> [Written instruction] Rewrite the stretch of the refugee camp account from "It’s Sunday and" through "music and dancing.", substituting "Women’s Center" for "Women’s Space".

═══ Text segment ═══

It’s Sunday and I have been volunteering in Nea Kavala refugee camp in Northern Greece for one week. I am working in the Women’s Space with Hope, a young woman from London who has just graduated from Oxford. We are part of a group of ten volunteers from all over the world, working with ‘We Are Here’, an NGO, which runs education and recreation in the camp. Every morning we teach English in the Women’s Space. The afternoons we have activities like sewing, computers, or hair and beauty. Most afternoons the women and teenagers just come to chat and hang out. Sunday is music and dancing.
The Women’s Space is a wooden shed with chipboard tables and benches. A few benches have been turned into makeshift sofas adorned with blankets from the UNHCR (UN Refugee Agency). The walls are decorated with children’s artwork and inspirational quotes in many different languages. One panel is covered in Welcomes. I make a note to myself to paint Cead Mile Failte before I leave. The money I am raising with my Go Fund Me page is being spent on improving the Women’s Space. We have already built new smooth tabletops (the old ones were made of chipboard and difficult to write/draw on). Next week we will fix the floor, which is old and wonky, and buy rugs for the winter to brighten up the place.
I’m teaching Level 1 English, which is a challenge because not only do most of my students have no English whatsoever, they also have no knowledge of our alphabet or numbers, so learning the ABCs, pronunciation, and numeracy are essential before we can really start learning the language. I’ve had an average of nine0 women in my class. They come from Iraq, Afghanistan, Syria, Turkey and Kuwait. Most, but not all, are Muslim, speak Arabic and wear headscarves. None are veiled. Some are Christian. Some have had secondary, or third level education. Others had their education curtailed by conflict and war. F from Afghanistan speaks only Farsi and has never been to school. She covers her face with her scarf and mimes for me that the Taliban will not let girls go to school. She is so brave and diligent as every lesson is twice as hard for her. All the adult women are married and have several children, and we have bonded easily in the way of women and mothers everywhere.

═══ Extracted data ═══

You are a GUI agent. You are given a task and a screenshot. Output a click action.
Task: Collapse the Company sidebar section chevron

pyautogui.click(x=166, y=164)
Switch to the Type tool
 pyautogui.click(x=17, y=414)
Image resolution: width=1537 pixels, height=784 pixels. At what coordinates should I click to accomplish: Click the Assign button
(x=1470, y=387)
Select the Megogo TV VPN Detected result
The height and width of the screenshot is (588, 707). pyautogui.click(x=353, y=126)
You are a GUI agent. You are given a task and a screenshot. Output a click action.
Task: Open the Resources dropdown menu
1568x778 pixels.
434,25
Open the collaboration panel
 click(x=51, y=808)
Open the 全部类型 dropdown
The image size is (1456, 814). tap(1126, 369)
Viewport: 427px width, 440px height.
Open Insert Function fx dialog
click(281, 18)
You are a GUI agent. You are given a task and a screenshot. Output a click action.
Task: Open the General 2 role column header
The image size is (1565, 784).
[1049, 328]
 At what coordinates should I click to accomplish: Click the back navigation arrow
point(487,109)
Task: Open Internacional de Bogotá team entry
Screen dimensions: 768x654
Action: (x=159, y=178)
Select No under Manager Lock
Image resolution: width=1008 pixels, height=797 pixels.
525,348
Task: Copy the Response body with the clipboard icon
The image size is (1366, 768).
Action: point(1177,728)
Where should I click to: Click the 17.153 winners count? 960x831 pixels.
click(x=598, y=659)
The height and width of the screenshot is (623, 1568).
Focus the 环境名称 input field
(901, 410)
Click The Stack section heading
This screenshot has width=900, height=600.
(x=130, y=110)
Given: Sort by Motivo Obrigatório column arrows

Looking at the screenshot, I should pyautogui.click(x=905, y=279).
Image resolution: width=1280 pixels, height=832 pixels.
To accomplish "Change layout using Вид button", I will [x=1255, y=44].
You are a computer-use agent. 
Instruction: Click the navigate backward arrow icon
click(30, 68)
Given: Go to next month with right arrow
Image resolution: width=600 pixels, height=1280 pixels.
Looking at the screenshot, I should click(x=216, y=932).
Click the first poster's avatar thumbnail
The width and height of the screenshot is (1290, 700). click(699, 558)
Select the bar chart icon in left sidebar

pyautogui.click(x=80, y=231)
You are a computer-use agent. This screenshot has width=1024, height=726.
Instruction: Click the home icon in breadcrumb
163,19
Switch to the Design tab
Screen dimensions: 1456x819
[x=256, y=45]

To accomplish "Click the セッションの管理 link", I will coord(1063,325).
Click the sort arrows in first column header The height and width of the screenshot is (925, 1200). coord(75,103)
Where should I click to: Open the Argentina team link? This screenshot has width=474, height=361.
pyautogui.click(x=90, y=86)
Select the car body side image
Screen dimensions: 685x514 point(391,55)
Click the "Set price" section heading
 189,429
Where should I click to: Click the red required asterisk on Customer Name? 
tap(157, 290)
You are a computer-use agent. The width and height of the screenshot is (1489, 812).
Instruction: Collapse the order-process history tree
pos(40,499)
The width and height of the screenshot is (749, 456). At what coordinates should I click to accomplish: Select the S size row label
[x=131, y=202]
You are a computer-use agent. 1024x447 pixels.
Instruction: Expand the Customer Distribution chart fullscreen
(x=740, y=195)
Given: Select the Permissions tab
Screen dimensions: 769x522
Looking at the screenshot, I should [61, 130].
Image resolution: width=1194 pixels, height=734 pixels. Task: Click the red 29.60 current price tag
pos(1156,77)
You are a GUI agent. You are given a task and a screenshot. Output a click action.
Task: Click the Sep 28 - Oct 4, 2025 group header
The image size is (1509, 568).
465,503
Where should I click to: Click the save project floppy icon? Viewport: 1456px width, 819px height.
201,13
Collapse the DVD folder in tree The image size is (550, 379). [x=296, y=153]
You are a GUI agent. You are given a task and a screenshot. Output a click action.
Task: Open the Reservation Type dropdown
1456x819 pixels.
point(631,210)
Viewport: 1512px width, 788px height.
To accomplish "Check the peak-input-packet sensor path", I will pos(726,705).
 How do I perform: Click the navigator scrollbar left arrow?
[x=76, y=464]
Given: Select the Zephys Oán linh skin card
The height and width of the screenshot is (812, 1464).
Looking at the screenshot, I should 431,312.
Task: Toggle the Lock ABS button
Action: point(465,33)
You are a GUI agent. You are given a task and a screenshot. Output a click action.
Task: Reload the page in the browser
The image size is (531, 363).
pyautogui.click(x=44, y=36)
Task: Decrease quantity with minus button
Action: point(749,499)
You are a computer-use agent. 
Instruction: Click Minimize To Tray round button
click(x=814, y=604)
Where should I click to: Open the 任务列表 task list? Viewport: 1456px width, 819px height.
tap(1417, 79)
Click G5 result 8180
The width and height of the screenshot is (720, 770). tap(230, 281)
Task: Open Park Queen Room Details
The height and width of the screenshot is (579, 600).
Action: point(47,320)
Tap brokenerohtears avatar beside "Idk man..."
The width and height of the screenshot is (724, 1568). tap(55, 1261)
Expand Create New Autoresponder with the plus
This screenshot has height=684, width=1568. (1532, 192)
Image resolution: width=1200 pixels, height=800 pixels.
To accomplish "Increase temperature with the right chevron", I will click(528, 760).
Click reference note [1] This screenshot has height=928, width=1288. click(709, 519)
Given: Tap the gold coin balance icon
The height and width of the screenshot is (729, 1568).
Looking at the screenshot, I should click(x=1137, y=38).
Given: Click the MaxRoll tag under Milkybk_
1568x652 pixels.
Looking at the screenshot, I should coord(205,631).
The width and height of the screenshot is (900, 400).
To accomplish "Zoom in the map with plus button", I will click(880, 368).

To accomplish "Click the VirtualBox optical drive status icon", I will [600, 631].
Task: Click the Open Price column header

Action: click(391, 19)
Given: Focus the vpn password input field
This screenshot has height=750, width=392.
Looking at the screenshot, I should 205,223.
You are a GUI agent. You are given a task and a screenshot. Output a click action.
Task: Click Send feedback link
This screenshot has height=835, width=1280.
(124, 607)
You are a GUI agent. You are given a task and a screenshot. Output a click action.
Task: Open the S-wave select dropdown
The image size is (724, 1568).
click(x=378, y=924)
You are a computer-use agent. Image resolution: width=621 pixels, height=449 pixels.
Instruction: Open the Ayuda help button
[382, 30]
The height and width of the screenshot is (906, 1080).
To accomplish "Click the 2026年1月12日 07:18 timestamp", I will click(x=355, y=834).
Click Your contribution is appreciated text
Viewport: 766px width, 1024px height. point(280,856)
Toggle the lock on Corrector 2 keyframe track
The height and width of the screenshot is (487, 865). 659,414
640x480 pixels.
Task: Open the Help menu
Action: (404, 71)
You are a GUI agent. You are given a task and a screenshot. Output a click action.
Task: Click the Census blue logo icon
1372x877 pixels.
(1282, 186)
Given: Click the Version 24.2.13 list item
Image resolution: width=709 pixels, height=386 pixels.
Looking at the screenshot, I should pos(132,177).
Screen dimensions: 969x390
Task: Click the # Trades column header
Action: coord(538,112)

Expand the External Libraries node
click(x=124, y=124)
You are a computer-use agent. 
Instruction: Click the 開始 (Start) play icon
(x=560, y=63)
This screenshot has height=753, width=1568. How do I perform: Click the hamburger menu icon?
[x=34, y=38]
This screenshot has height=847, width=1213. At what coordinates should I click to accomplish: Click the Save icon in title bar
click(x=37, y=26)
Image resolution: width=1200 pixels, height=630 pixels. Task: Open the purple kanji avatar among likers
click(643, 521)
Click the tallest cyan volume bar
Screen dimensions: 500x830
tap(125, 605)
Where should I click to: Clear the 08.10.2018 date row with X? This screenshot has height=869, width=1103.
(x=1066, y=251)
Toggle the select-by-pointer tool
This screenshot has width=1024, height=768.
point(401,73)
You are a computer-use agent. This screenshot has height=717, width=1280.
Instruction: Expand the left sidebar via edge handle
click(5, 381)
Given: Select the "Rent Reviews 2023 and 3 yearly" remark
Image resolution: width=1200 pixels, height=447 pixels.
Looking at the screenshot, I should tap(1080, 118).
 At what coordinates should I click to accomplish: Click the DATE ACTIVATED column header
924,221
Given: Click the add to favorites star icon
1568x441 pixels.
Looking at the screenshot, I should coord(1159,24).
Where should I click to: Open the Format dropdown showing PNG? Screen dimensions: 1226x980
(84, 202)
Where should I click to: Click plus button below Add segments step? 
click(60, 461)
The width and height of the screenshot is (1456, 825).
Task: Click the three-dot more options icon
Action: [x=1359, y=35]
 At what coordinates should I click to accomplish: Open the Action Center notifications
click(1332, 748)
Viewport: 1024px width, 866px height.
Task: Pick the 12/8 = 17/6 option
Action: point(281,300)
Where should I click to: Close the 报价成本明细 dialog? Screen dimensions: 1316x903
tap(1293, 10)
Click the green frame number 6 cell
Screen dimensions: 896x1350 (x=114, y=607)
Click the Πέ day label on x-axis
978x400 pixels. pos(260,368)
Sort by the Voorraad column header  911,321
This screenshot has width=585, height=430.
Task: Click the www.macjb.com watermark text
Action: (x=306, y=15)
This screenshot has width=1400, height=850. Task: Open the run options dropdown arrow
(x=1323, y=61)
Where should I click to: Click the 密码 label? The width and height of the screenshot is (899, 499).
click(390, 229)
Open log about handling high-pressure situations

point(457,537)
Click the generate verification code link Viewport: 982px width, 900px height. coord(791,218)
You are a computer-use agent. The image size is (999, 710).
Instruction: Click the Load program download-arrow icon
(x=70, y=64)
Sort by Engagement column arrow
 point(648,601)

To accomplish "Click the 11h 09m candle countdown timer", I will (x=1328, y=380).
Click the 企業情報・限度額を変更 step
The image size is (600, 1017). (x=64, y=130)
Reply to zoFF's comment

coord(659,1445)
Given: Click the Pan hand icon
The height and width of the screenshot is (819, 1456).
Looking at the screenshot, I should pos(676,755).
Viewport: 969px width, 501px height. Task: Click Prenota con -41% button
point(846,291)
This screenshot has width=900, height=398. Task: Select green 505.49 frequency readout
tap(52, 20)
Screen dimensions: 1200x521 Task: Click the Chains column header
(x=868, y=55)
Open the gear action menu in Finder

═══

> [Problem solution]
It’s Sunday and I have been volunteering in Nea Kavala refugee camp in Northern Greece for one week. I am working in the Women’s Center with Hope, a young woman from London who has just graduated from Oxford. We are part of a group of ten volunteers from all over the world, working with ‘We Are Here’, an NGO, which runs education and recreation in the camp. Every morning we teach English in the Women’s Center. The afternoons we have activities like sewing, computers, or hair and beauty. Most afternoons the women and teenagers just come to chat and hang out. Sunday is music and dancing.